Hirst continues to produce exquisite works of suspended fish. One of the most dignified pieces in the “Beautiful” sale was a cruciform stainless steel cabinet containing fish skeletons on one side and fish in formaldehyde on the other. However, the “Beautiful” sale also contained a near replica of the iconic Isolated Elements wall-piece titled Can’t Live With You, Can’t Live Without You. It had 12 shelves rather than six and the fish were smaller but, formally, it was the same work.
Hirst’s re-making of works with minor variations and Andrew Lloyd Webber-style titles seems to be satisfying short-term demand amongst a new cohort of collectors, but many suspect that this recycling will have a negative effect on his brand reputation in the long term. Art historian Gilda Williams suggests a Pop art parallel. “Warhol would make as many works as he could sell; there are hundreds of Brillo boxes and Flower paintings,” she explained. “Beginning in the late 1970s, he cannibalised his early work with the ‘Reversals’ of his own iconic images of Marilyn and Mao.”

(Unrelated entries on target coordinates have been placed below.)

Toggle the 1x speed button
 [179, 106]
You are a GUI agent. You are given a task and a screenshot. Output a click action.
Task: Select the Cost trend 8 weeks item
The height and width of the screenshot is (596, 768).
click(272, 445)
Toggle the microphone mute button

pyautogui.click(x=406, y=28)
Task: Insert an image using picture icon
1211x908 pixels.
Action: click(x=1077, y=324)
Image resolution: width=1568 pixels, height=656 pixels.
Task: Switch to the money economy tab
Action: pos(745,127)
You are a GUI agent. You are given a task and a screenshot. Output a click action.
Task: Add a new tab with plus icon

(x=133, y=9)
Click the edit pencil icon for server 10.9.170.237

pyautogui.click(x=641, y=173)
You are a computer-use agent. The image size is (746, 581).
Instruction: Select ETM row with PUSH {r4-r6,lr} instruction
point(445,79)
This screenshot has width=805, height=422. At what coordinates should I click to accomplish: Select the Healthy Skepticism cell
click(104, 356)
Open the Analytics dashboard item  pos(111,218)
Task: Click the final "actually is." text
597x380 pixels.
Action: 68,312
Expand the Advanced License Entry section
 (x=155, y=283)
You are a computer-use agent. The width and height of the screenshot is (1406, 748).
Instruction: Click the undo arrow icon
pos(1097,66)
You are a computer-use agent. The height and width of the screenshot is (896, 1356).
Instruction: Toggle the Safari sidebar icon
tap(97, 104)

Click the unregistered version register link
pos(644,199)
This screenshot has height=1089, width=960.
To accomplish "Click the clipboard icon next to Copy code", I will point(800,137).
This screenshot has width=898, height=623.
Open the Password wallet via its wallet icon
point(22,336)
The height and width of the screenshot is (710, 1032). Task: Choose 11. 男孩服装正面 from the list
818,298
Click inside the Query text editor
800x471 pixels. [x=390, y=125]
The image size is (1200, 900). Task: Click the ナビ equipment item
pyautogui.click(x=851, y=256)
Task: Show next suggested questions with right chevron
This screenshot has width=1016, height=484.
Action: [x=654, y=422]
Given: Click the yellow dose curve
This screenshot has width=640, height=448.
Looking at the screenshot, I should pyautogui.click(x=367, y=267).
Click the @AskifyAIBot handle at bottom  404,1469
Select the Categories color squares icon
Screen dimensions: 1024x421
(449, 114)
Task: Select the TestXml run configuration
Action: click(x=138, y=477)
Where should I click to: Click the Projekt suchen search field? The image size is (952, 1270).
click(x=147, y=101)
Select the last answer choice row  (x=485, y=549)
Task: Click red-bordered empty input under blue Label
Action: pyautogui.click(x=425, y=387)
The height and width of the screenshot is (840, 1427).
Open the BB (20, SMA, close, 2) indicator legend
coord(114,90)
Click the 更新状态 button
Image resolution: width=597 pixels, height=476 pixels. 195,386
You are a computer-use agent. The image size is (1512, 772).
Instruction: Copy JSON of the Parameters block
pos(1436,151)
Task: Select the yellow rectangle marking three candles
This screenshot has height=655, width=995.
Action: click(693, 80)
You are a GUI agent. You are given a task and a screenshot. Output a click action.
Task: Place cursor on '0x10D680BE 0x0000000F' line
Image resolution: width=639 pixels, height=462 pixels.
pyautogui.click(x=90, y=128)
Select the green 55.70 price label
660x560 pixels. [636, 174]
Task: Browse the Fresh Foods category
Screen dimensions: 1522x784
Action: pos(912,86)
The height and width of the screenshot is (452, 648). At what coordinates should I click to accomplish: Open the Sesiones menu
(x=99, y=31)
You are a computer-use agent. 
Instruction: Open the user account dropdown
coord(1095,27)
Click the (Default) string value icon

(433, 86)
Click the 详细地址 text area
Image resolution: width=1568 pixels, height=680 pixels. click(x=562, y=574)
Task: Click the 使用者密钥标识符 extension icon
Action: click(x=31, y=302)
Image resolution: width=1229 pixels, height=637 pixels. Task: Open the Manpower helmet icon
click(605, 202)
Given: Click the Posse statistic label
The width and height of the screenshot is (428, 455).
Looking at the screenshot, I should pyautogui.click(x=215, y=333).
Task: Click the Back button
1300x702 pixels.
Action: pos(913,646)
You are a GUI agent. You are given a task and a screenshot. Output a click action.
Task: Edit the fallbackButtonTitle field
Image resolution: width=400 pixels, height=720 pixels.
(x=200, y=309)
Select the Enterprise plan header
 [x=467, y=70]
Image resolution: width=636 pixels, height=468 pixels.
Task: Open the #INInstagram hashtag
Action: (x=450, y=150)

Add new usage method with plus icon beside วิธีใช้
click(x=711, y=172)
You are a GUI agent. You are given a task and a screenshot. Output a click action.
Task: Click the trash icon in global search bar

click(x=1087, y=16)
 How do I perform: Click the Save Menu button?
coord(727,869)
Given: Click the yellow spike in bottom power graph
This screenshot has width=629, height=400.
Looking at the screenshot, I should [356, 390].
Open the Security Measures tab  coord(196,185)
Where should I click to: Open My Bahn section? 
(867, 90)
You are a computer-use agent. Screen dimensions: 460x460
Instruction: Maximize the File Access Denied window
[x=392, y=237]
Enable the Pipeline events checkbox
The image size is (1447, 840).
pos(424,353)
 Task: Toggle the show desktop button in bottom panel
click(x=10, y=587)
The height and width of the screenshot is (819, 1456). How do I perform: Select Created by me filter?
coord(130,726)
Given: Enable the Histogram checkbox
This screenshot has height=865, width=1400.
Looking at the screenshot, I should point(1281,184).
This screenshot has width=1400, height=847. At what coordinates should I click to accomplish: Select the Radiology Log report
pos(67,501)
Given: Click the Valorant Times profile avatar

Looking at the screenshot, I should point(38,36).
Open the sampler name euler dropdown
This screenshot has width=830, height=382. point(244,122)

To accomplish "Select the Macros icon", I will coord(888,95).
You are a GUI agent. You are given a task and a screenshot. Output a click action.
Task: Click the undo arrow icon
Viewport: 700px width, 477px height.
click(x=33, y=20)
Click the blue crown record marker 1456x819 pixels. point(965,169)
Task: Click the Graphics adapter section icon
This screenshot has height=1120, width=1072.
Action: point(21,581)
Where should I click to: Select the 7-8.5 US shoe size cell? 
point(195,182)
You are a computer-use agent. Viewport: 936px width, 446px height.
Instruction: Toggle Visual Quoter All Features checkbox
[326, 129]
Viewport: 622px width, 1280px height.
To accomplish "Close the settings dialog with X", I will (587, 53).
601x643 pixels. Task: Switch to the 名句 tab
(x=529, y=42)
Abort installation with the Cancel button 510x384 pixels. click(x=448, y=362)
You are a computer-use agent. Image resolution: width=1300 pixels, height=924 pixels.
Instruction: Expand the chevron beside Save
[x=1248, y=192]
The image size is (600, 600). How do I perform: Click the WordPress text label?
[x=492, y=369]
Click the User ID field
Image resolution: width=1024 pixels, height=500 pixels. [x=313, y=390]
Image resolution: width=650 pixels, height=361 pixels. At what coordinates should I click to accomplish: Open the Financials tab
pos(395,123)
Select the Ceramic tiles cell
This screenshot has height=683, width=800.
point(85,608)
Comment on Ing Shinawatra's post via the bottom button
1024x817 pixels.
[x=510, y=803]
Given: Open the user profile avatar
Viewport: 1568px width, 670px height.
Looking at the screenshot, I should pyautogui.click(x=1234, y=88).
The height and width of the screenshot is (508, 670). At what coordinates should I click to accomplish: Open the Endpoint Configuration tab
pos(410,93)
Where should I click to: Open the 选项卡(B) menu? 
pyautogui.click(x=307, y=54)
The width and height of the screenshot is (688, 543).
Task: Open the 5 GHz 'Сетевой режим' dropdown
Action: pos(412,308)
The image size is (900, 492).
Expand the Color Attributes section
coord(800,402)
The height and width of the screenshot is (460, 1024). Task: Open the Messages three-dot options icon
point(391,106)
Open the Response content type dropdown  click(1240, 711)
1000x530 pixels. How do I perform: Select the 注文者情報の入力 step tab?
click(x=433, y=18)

Dead animals in toxic chemicals would normally be the very definition of a difficult lot. Before “Beautiful Inside My Head Forever”, Hirst’s top 100 auction prices contained only four formaldehyde works. After the sale, his top 40 contained nine. An astonishing feat.
Earlier this year, Hirst donated an exhibition copy of his classic “romantic conceptual” cow-and-calf work Mother and Child Divided to the Tate, whilst Anthony D’Offay accessioned one of the three 1994 sheep titled Away from the Flock. This is good news. Hirst sceptics often remark on the artist’s relative lack of museum validation. Although his retrospective at the Museo Archeologico Nazionale in Naples was well received, it is the artist’s only large-scale survey to date. Although Hirst believers tend to reply that he doesn’t need the public sector, it is worth noting that the market has no memory and even if well-stocked private collections are open to the public, they rarely bring the footfall or the scholarship—and hence the sense of consequence—of a major national museum.